To best-selling “Good to Great” author Jim Collins, the most challenging times for businesses are the good ones.

Question - How do you bounce back after a downturn?   

Jim Collins: My colleague Morton Hansen and I have been doing a research project for the last seven, eight, nine years.  It’s not yet published.  It will be our next book.  But it really looks at the question of why do some become great when the world really spins out of control, when it’s an uncertain and unforgiving environment, characterized by immense amount of tumult.  This is one of those times of tumult.  And by the way tumult will remain.  Prosperity will return.  Uncertainty will remain.  Prosperity will return.  Unforgiving environments will remain.  Prosperity will return. 

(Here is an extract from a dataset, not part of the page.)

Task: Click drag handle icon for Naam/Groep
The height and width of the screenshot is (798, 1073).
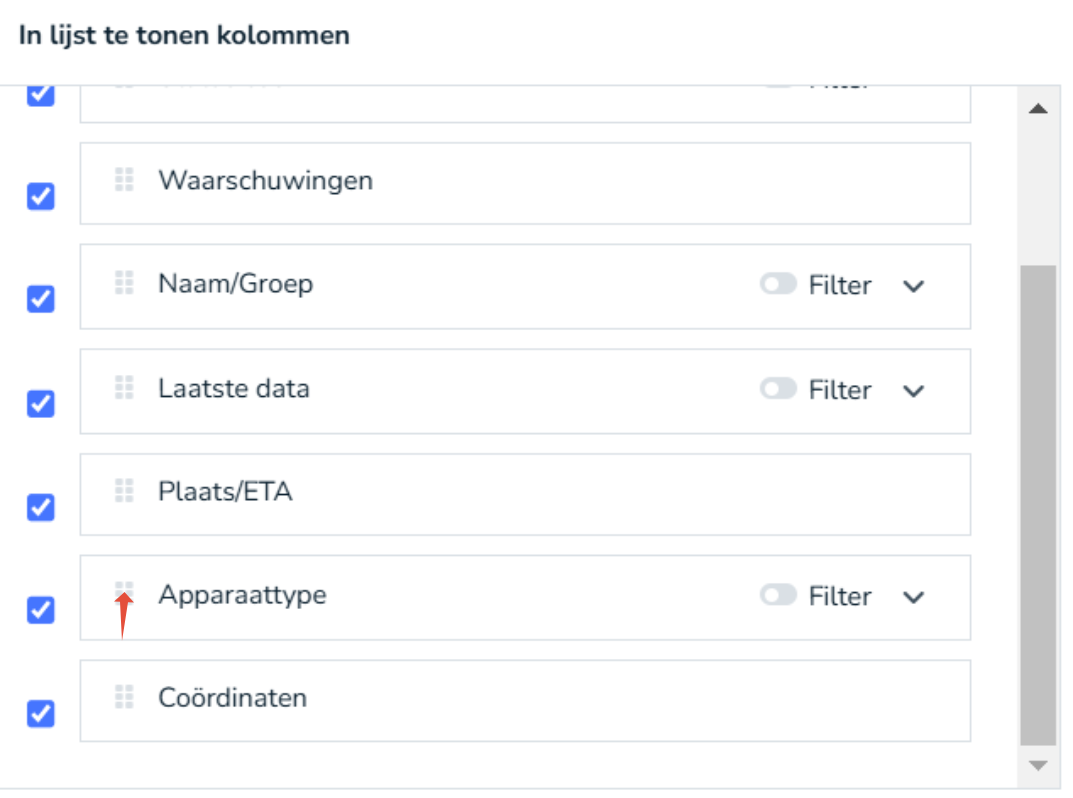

One of the most unforgiving forms of an environment of business are good times because in difficult times it’s the economy that gets you.  In good times it’s your competitors that get you.  So either way, it’s a tough time.  Now here’s what’s interesting, when we do that analysis what’s very clear is that those who win are as fanatically disciplined in prosperity as they are in times of set back.  And the losers, the comparisons, the mediocres, the ones who never become great, they’re the ones who, “Oh, you know, times are good again and we’re going to be, we can afford to be less disciplined and we can begin to bleed around the edges.” 

No, no, no.  The ones who actually do great over time, they impose even more ferocious discipline during the good times because the bad times will always come again.  And they’re going to come again, and again, and again, and again, and again.  And if you’re the one that was disciplined when that time comes you can take advantage of it.  You can then be the one that spurts ahead of others who were less disciplined in the good times.

 

Question - Why do companies over-hire during boom times?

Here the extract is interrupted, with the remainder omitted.